Kedua, tentang bagaimana pengetahuan dan bukan pengetahuan dibedakan dari preposisi-preposisinya. Hanya preposisi ilmu pengetahuan yang tahan terhadap falsifikasi. Kedua metode ini bisa dibandingkan pendapat Hume (Garvey James, 2006).
(3) Logika Simbolik
(3) Logika Simbolik
Logika diperkaya dengan hadirnya pelopor-pelopor logika simbolik, seperti: Gottfried Leibniz (1646-1716) yang muncul dan menyusun logika aljabar berdasarkan Ars Magna dari Raymundus Lullus.
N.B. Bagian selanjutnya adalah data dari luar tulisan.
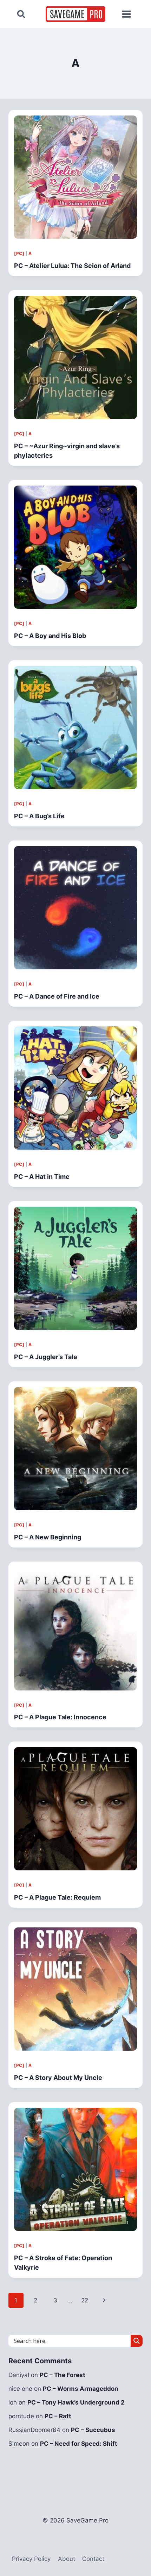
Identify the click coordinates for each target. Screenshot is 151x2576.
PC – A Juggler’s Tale (45, 1357)
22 (84, 2300)
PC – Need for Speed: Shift (78, 2443)
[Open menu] (126, 14)
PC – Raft (58, 2416)
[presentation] (75, 177)
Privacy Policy (31, 2558)
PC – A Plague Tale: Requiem (57, 1897)
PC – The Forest (62, 2374)
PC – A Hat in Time (42, 1176)
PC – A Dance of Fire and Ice (56, 996)
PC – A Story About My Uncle (58, 2077)
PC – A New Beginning (47, 1537)
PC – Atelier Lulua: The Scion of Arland (72, 265)
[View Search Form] (21, 14)
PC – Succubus (93, 2429)
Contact (93, 2558)
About (66, 2558)
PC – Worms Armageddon (80, 2388)
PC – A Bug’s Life (39, 816)
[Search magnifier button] (137, 2341)
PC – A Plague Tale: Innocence (60, 1717)
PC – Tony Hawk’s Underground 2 (76, 2402)
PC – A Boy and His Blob (50, 635)
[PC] (19, 253)
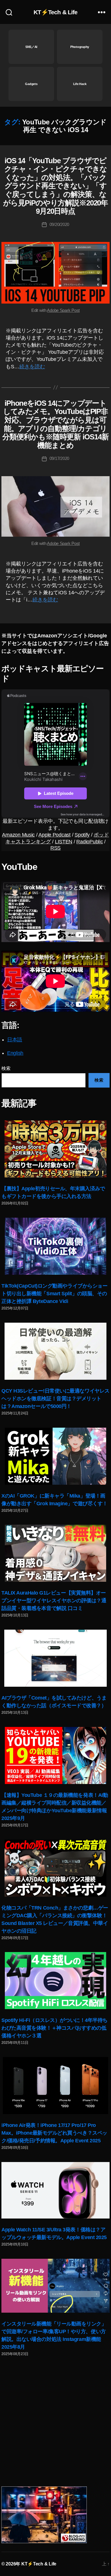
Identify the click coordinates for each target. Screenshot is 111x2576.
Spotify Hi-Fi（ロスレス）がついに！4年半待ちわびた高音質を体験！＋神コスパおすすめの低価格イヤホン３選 (54, 2027)
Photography (79, 47)
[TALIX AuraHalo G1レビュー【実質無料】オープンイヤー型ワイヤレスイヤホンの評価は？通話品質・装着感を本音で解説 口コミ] (55, 1553)
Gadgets (31, 84)
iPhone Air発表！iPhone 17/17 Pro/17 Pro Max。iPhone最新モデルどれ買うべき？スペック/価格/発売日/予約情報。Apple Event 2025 (54, 2132)
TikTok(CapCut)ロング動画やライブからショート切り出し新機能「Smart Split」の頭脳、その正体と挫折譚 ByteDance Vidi (54, 1293)
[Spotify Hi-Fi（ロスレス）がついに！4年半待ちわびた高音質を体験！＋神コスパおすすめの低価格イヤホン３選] (55, 1980)
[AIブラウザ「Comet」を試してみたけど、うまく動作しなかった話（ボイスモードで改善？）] (55, 1658)
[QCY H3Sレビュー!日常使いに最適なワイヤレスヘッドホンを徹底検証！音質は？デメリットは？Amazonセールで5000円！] (55, 1351)
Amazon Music (18, 835)
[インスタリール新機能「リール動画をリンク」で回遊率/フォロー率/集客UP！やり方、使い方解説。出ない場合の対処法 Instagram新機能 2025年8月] (55, 2286)
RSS (55, 848)
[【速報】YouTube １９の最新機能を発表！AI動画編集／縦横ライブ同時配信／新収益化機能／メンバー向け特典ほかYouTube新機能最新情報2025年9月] (55, 1755)
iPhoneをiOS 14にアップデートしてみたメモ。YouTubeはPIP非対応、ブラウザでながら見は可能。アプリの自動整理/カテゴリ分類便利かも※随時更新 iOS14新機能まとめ (55, 424)
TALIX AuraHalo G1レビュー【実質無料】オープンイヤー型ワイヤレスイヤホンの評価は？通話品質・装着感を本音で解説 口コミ (53, 1600)
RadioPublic (89, 841)
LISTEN (63, 841)
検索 (5, 1068)
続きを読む (32, 366)
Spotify (82, 835)
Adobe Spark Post (63, 310)
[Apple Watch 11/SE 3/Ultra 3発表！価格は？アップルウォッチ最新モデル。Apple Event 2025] (55, 2190)
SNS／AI (31, 47)
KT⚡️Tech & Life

Logika ini bertujuan untuk menyederhanakan pekerjaan akal budi dan lebih mempertajam kepastian
Terdapat pula beberapa nama besar yang muncul dan memperkuat dalili-dalil logika simbolik ini, seperti: George Boole (1815-1864), John Venn (1834-1923), dan Gottlob Frege (1848 - 1925).
Kemudian muncul pula Chares Sanders Peirce (1839-1914), seorang filsuf Amerika Serikat yang pernah mengajar di Johns Hopkins University, yang muncul dan melengkapi logika simbolik dengan karya-karya tulisnya. Ia memperkenalkan dalil Peirce (Peirce's Law) yang menafsirkan logika selaku teori umum mengenai tanda (general theory of signs).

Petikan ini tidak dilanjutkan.